Contraceptive Methods and the Impact of Menstruation on Daily Functioning in Women With Sickle Cell Disease

Melissa E. Day, BS; Sarah-Jo Stimpson, MD; Mark Rodeghier, PhD; Djamila Ghafuri, MBBS; Michael Callaghan, MD; Ahmar Urooj Zaidi, MD; Bryan Hannan, MS; Adetola Kassim, MD, MS; Andra H. James, MD, MPH; Michael R. DeBaun, MD, MPH; Deva Sharma, MD, MS


South Med J. 2019;112(3):174-179. 

In This Article


Understanding the clinical features of menstruation in women with SCD and their reproductive health concerns is important in improving their overall care. To our knowledge, this is the first study in >20 years to describe menstrual characteristics in women with SCD and QOL associated with menstruation. Previous reports of menstrual characteristics in women with SCD were published before the emergence of disease-modifying therapies (hydroxyurea and regular blood transfusions), had small sample sizes, had narrow age ranges that did not include adolescents, or only recruited those with HbSS. Furthermore, new forms of contraception have become available since 1995, including the contraceptive patch and intrauterine devices.[14] Patterns of contraceptive use have changed through the years, with the 2012 National Health Statistics Report showing that compared with 1995, from 2006 to 2010, use of the combined oral contraceptive pill by non-Hispanic black women decreased by 6%, whereas intrauterine device use increased.[6] Women with SCD are living longer into adulthood, which places a greater emphasis on understanding their unique reproductive health issues relative to the general population.
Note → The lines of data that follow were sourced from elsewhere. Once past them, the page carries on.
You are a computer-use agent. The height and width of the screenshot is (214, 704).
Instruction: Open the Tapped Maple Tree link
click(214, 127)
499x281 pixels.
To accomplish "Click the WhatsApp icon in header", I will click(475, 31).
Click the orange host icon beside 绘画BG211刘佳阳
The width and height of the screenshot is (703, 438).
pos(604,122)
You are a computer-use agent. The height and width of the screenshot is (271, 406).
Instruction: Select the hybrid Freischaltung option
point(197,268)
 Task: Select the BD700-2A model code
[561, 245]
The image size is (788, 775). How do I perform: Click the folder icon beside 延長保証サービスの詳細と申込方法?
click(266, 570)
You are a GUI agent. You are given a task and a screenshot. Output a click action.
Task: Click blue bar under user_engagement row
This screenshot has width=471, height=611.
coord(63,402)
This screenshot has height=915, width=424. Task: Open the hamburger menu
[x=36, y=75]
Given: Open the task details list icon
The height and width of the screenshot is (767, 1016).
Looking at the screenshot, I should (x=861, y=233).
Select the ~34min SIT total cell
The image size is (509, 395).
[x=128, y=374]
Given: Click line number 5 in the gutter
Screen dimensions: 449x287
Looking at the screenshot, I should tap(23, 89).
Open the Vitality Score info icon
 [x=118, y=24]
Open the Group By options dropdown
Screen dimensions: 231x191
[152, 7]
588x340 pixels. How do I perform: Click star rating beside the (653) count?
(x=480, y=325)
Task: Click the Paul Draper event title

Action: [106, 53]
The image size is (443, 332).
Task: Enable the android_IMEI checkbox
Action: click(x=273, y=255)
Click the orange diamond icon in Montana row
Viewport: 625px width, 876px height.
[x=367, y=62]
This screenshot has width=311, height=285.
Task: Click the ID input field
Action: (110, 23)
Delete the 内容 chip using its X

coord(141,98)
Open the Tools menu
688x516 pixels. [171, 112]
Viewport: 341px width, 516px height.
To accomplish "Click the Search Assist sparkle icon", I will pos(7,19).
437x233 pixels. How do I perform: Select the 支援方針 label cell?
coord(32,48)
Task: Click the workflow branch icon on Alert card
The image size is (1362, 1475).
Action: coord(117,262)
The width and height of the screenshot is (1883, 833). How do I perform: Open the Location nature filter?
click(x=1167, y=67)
Women with SCD have a similar prevalence of prolonged menstrual bleeding compared with African American women without SCD. In a 2011 cross-sectional study involving 184 African American women, 9.4% reported experiencing menstrual bleeding >7 days.[15] In our cohort of 103 women with SCD, 12.7% reported experiencing menstrual bleeding >7 days. A 1985 case-control study of 48 women with SCD and 80 age- and race-matched controls suggested that women with SCD have slightly longer menstrual cycles (4.9 vs 4.3 days, P < 0.006) and use 4.1 menstrual products per day compared with 3.7 in the controls.[5] A 6-month prospective observational study in women with HbSS found that the mean duration of menstruation was 4.69 days;[4] however, all 42 women were between 22 and 30 years of age. Similarly, we report that the majority of women have menstrual periods lasting <7 days and use ≤4 menstrual products per day. Our data support prior studies showing that the majority of women with SCD do not experience prolonged menstrual periods. Nonetheless, prospective studies of women through their menstrual cycles will allow a better understanding of the degree of menstrual bleeding that they experience.

Our study elucidates patterns of contraceptive use not presently described in adolescents and adults with SCD. Compared with studies from >30 years ago, we found that women with SCD are more sexually active and using contraception more often than previously reported, although at a slightly lower rate than the general population. From 2006 to 2010, 54% of African American women reported using a method of contraception.[6] We report that 47.6% of our cohort was sexually active and 48.5% were using some form of contraception, with the most frequent being use of condoms and depot medroxyprogesterone acetate injections. This trend may reflect increased awareness among healthcare providers about the thrombotic risk associated with estrogen-based contraception in women with SCD, which is an inherited thrombophilia.[8] In contrast, a prior study documented that the most frequently used contraceptive method in women with SCD was a "birth control pill," although it did not specify whether this was a combined estrogen-progesterone or progestin-only pill.[16]

An important finding from this study is that menstrual history has a significant impact on the lives of women with SCD. Our results expand on prior studies that documented diminished QOL of individuals with SCD. A cross-sectional study (n = 162) of children aged 5 to 18 years with SCD who were given the Pediatric Quality of Life Inventory 4.0 questionnaire were shown to have poorer QOL in regard to physical, emotional, social, and school capacities compared with age-, race- and socioeconomic status-matched children without SCD (P < 0.0001).[17] In adults with SCD, health-related QOL also is lower, with individuals taking chronic antidepressants and opioids having decreased QOL scores;[18] however, the impact of reproductive health challenges on QOL in women with SCD has yet to be reported. Here, women with SCD with both dysmenorrhea and prolonged menstrual bleeding were at increased risk for poor QOL compared with those with neither. In women with both dysmenorrhea and prolonged menstrual bleeding, QOL was poorest during menstruation. As such, the impact that features of menstrual cycles have on physical and emotional well-being in women with SCD highlights the necessity of appropriately managing these underlying factors.